Transcriptional activity of hPXR and zfPXR in response to reference chemicals SR 12813 (A), clotrimazole (B), SPA 70 (C), and econazole nitrate (D). Results are expressed as a percentage of the maximum luciferase activity induced by 3 µM SR 12813 (HG5LN-hPXR) or 1 µM clotrimazole (HG5LN-zfPXR). Error bars represent standard deviations.

Transcriptional activity of hPXR and zfPXR in response to steroids. (A) Agonist steroids on HG5LN-hPXR; (B) Agonist steroids on HG5LN-zfPXR; (C) Antagonist steroids on HG5LN-zfPXR. Results are expressed as a percentage of the maximum luciferase activity induced by 3 µM SR 12813 (HG5LN-hPXR) or 1 µM clotrimazole (HG5LN-zfPXR).
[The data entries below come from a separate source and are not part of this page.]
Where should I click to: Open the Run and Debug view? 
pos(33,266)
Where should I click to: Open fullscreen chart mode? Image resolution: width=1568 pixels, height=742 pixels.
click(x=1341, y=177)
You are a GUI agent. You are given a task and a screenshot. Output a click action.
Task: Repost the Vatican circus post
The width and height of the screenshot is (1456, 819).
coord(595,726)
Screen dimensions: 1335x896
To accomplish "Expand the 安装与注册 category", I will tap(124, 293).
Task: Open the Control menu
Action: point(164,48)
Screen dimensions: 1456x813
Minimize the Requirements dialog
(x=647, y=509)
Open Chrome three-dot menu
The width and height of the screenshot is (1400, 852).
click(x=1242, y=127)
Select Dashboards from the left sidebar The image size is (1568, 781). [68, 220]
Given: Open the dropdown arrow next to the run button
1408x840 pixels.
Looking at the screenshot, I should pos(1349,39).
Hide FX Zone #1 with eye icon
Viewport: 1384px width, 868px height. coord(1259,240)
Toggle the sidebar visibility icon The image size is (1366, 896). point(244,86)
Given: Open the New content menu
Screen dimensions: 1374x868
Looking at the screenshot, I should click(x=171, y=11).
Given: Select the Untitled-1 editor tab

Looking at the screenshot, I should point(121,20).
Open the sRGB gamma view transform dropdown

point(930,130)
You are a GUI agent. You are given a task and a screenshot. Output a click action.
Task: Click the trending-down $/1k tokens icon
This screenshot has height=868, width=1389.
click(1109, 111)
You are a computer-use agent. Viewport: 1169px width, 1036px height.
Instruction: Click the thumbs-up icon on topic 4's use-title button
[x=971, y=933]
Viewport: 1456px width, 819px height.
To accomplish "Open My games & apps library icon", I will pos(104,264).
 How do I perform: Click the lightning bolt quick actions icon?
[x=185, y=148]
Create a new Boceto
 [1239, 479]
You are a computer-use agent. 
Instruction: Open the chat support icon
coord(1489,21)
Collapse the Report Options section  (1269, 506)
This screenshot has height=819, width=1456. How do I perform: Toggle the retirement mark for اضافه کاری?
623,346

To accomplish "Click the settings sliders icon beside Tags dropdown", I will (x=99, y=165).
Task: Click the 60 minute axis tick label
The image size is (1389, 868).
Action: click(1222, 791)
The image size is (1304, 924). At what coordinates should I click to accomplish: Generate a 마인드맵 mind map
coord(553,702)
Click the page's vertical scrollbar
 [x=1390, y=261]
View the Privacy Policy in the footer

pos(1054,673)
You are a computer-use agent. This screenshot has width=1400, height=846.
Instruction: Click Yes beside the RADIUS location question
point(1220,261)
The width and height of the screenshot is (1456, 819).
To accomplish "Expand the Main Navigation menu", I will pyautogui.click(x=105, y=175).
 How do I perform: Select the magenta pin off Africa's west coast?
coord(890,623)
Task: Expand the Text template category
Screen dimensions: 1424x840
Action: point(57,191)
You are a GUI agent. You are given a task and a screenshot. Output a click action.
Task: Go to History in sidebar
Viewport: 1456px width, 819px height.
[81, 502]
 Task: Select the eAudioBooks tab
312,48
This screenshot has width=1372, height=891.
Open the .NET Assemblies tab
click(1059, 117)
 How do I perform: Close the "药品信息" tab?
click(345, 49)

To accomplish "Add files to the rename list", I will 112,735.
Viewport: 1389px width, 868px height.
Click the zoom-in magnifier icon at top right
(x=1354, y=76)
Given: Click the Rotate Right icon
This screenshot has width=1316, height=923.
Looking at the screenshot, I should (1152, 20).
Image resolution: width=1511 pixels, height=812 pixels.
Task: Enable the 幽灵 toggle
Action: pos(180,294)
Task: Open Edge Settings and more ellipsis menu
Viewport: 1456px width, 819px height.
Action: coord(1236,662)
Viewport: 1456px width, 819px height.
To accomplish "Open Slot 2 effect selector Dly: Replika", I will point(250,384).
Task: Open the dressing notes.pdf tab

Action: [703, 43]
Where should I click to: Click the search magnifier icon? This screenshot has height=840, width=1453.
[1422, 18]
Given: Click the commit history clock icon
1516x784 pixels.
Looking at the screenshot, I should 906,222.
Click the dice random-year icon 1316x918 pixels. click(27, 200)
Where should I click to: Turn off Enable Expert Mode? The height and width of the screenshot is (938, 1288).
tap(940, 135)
Error bars represent standard deviations.

Transcriptional activity of hPXR and zfPXR in response to the pesticides pretilachlor (A), toxaphene (B), deltamethrin (C), and cypermethrin (D). Results are expressed as a percentage of the maximum luciferase activity induced by 3 µM SR 12813 (HG5LN-hPXR) or 1 µM clotrimazole (HG5LN-zfPXR). Error bars represent standard deviations.

Transcriptional activity of zfPXR in ZFL-zfPXR cells in response to steroids and pesticides. (A) Agonist compounds clotrimazole, desogestrel, and pendimethalin; (B) Antagonist compounds mifepristone, econazole nitrate and deltamethrin. Results are expressed as a percentage of the maximum luciferase activity induced by 1 µM clotrimazole. Error bars represent standard deviations.

Structural analysis of zfPXR selectivity. A zfPXR LBD model was generated and superimposed on the crystallographic structures of hPXR LBD in complex with the reference agonist SR12813 (A) and clotrimazole (B). The ligands and side chains of hPXR residues are shown as orange sticks, while zfPXR residues are colored in green. The conserved π-trap residues in hPXR (W299, Y306) and zfPXR (W295, Y302) are displayed in light orange and light green, respectively. For clarity, only residue differences at key positions are shown.